Quick-Start to using your own datasets in clm4
          ===============================================

Assumptions: You are already familiar with the use of the cpl7 scripts
             for creating cases to run with "standalone" clm. See the
             Quickstart.GUIDE and the README files and documentation in
             the scripts directory for more information on this process.
             We also assume that the env variable $CSMDATA points to the
             location of the standard datasets for your machine 
             (/fis/cgd/cseg/csm/inputdata on bluefire). We also assume that the
             following variables are used to point to the appropriate
             values that you want to use for your case. Mask is included
             as part of your resolution for your case, and SIM_YEAR and
             SIM_YEAR_RANGE will be set appropriately for the particular use
             case that you choose for your compset (i.e. 1850_control, 
             20thC_transient etc.).

                 SIM_YEAR -------- Simulation year       (i.e. 1850, or 2000)
                 SIM_YEAR_RANGE -- Simulation year range (i.e. constant, or 1850-2000)
                 MASK ------------ Land mask             (i.e. navy, USGS, or gx1v6)

Process:

       0.) Why do this?

       An alternative to the steps below, is to create your case, and hand-edit the
       relevant namelists as appropriate with your own datasets. One reason for
       the process below is so that we can do automated testing on dataset inclusion.
       But, it also provides the following functionality to the user:
           a.) New cases with the same datasets only require a small change to 
               env_conf.xml and env_run.xml (steps 5,6, and 8)
           b.) You can clone new cases based on a working case, without having to 
               hand-edit all of the namelists for the new case in the same way.
           c.) The process will check for the existence of files when cases are
               configured so you can have the scripts check that datasets exist
               rather than finding out at run-time after submitted to batch.
           d.) The process checks for valid namelists, and makes it less likely 
               for you to put an error or typo in the namelists.
           e.) The *.input_data_list files will be accurate for your case,
               you can use the check_input_data script to do queries on the files.
           f.) Your dataset names will be closer to standard names, and easier
               for inclusion in standard clm (with the exception of creation dates).
           g.) The regional extraction script (see 3.b below) will automatically create
               files with names following this convention.

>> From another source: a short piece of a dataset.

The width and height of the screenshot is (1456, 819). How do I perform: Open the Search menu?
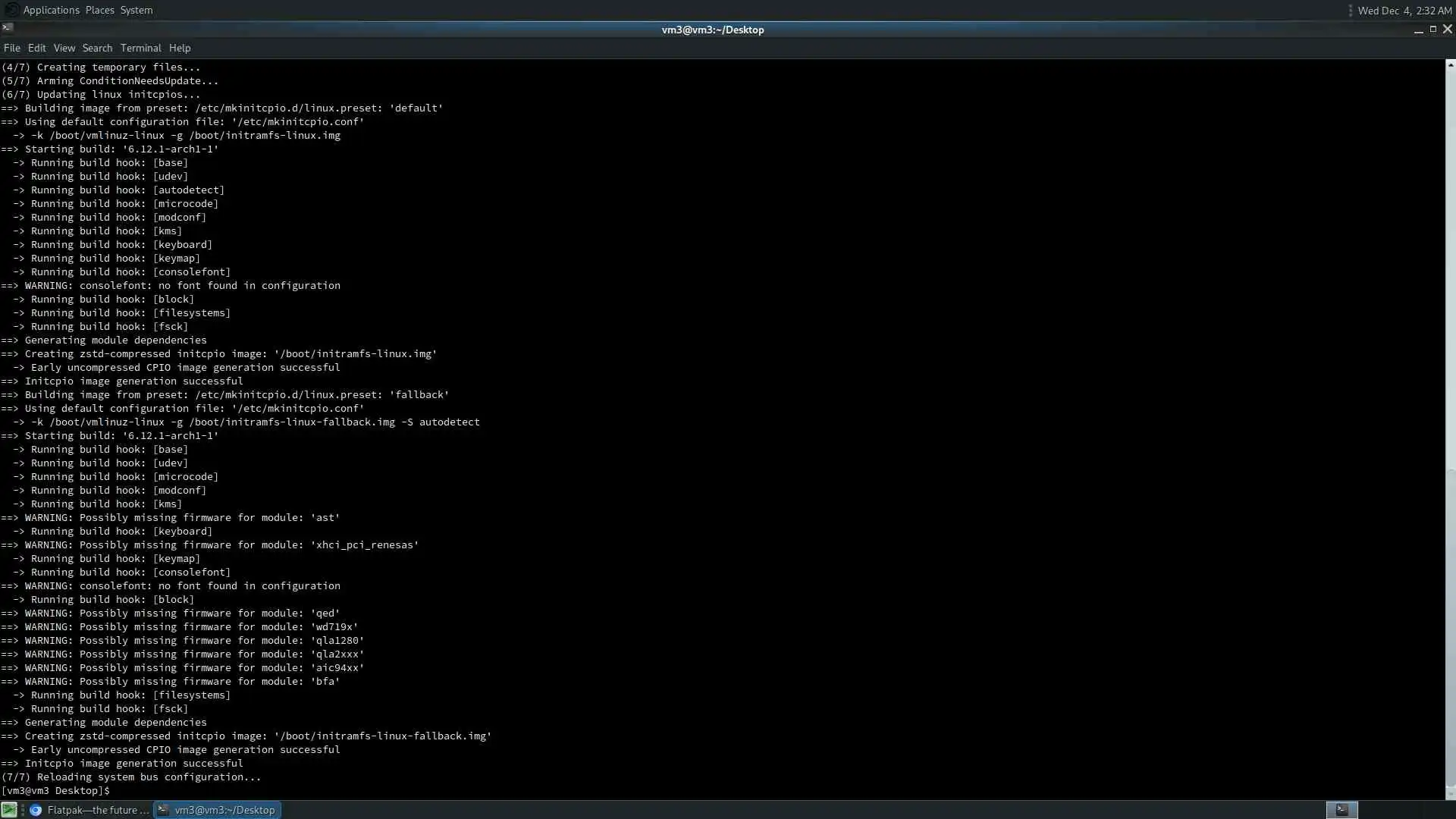coord(97,48)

       1.) Create your own dataset area -- link it to standard dataset location

       Create a directory to put your own datasets (such as /ptmp/$USER/my_inputdata).
       Use the script link_dirtree to link the standard datasets into this location.
       If you already have complete control over the datasets in $CSMDATA -- you
       can skip this step.

       		setenv MYCSMDATA /ptmp/$USER/my_inputdata
       		scripts/link_dirtree $CSMDATA $MYCSMDATA

       If you do this you can find the files you've added with...

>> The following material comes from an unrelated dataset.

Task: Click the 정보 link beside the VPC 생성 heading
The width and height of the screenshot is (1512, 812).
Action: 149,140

           find $MYCSMDATA -type f -print

       and you can find the files that are linked to the standard location with...

           find $MYCSMDATA -type l -print

       2.) Establish a "user dataset identifier name" string

       You need a unique identifier for your datasets for a given resolution,
       mask, area, simulation-year, and simulation year-range. The identifier
       can be any string you want -- but we have the following suggestions:

       Suggestions for global grids:

       		setenv MYDATAID ${degLat}x${degLon}

       Suggestions for regional grids: either give the number of points in the grid

       		setenv MYDATAID nxmpt_citySTATE
       		setenv MYDATAID nxmpt_cityCOUNTRY
       		setenv MYDATAID nxmpt_regionCOUNTRY
       		setenv MYDATAID nxmpt_region

                       or give the total size of the gridcells

       		setenv MYDATAID nxmdeg_citySTATE
       		setenv MYDATAID nxmdeg_cityCOUNTRY

        for example: setenv MYDATAID 10x15 -- global 10x15 grid
                     setenv MYDATAID 1x1pt_boulderCO -- single-point for Boulder CO
                     setenv MYDATAID 5x5pt_boulderCO -- 5x5 region around Boulder CO
                     setenv MYDATAID 1x1deg_boulderCO - 1x1 degree region around Boulder CO
                     setenv MYDATAID 13x12pt_f19_alaskaUSA1 - 13x12 gridcells from f19
                                                 (1.9x2.5) global resolution over Alaska

       3.) Add your own datasets in the standard locations in that area

       3.a) Create datasets using the standard tools valid for any specific points

       Use the tools in models/lnd/clm/tools to create new datasets. Tools
       such as: mkgriddata, mksurfdata, mkdatadomain, and the regridding tools
       in ncl_scripts 

       (see the models/lnd/clm/bld/namelist_files/namelist_defaults_usr_files.xml 
        for the exact syntax for all files).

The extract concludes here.